A companhia renegociou cerca de R$ 300 milhões em dívidas com credores em 2023 e já vinha em processo de mudança, incluindo um projeto para ampliar o mix de produtos além de brinquedos.

Para o presidente daAssociação Brasileira dos Fabricantes dos Brinquedos (Abrinq), Synesio Costa, a mudança de controle da Ri Happy não deve impactar a fabricação de brinquedos no Brasil, embora deva alterar o ambiente interno da varejista.

PERFIL DO NOVO CEO INDICA REESTRUTURAÇÃO
Para o economista e diretor da M7 Investimentos, Thomaz Bianchi, a decisão sobre a rede de lojas não deve sair antes de janeiro. O foco agora está nas datas de maior movimento do varejo infantil, como Dia das Crianças, Black Friday e Natal.

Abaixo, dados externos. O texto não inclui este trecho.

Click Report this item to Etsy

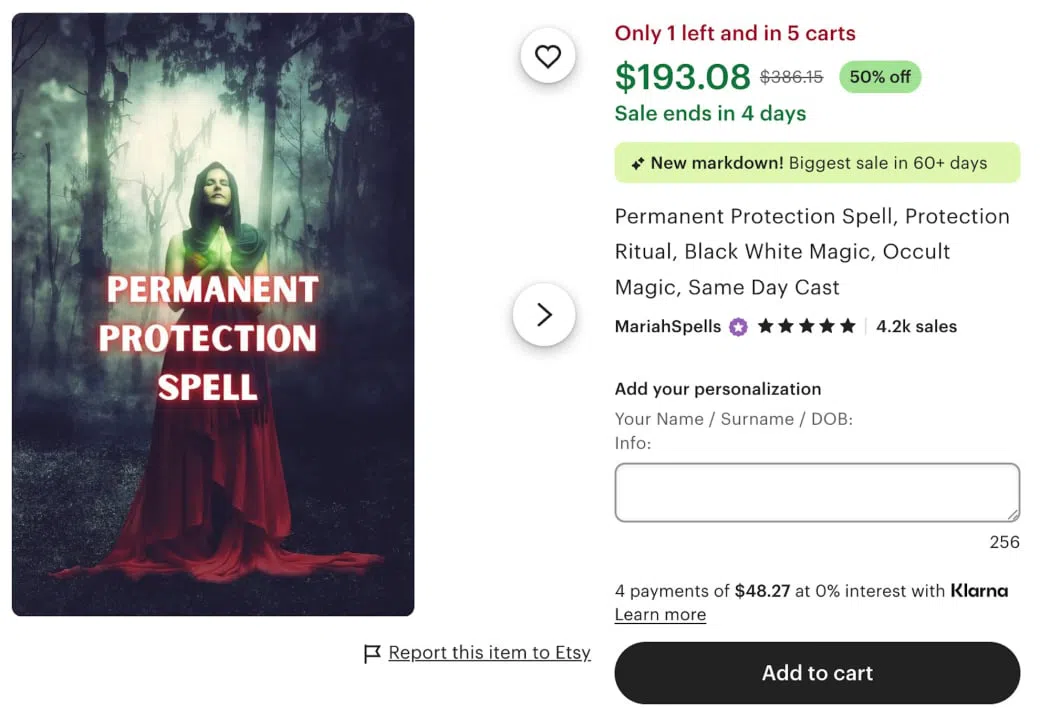(489, 653)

O economista observa que o novo CEO da companhia tem histórico em processos de reestruturação, considerando que já passou pela Coca-Cola, presidiu o Walmart Brasil, integrou o conselho da Vulcabras por 10 anos, presidiu o conselho da Marisa e depois foi CEO da Novonor, antiga Odebrecht.

De acordo com Bianchi, esse perfil “decide rápido e costuma cortar antes de investir”.

O economista e professor de MBAs da Fundação Getúlio Vargas (FGV), Roberto Kanter, acrescenta que Nuñez deve encontrar pelo frente um setor de artigos infantis cada vez mais informatizado, com mudanças sensíveis que precisam atrair o público para dentro das lojas.

“Conhecimento do negócio anterior ajuda muito, mas o sucesso dessa nova etapa estará ligado à capacidade de interpretar a Ri Happy do futuro”, reflete.

MERCADO NO CEARÁ
De acordo com dados do Anuário Estatístico de 2026 da Abrinq, a participação do Ceará nas vendas nacionais de brinquedos caiu para 1,53% em 2025, o menor patamar da série iniciada em 2017 e abaixo dos 2,13% registrados no ano anterior.

Kanter acredita que, nos moldes atuais, uma loja física, no caso específico de brinquedos e artigos infantis, “precisa oferecer uma razão adicional para o consumidor sair de casa e ir lá”.

“A Ri Happy pode acelerar uma transformação que já vinha sendo desenhada: deixar de ser percebida apenas como uma loja de brinquedos e assumir cada vez mais o papel de um espaço de entretenimento infantil e familiar”, pondera.

Já Bianchi avalia que a nova gestão pode abrir frentes ligadas ao fenômeno “kidult”, público adulto que consome produtos e mantém hábitos associados ao universo infantil.

Para o interior, o especialista cita Sobral, Cariri e Iguatu como praças com presença quase nula da marca hoje, onde a franquia permitiria crescer sem consumir caixa do controlador.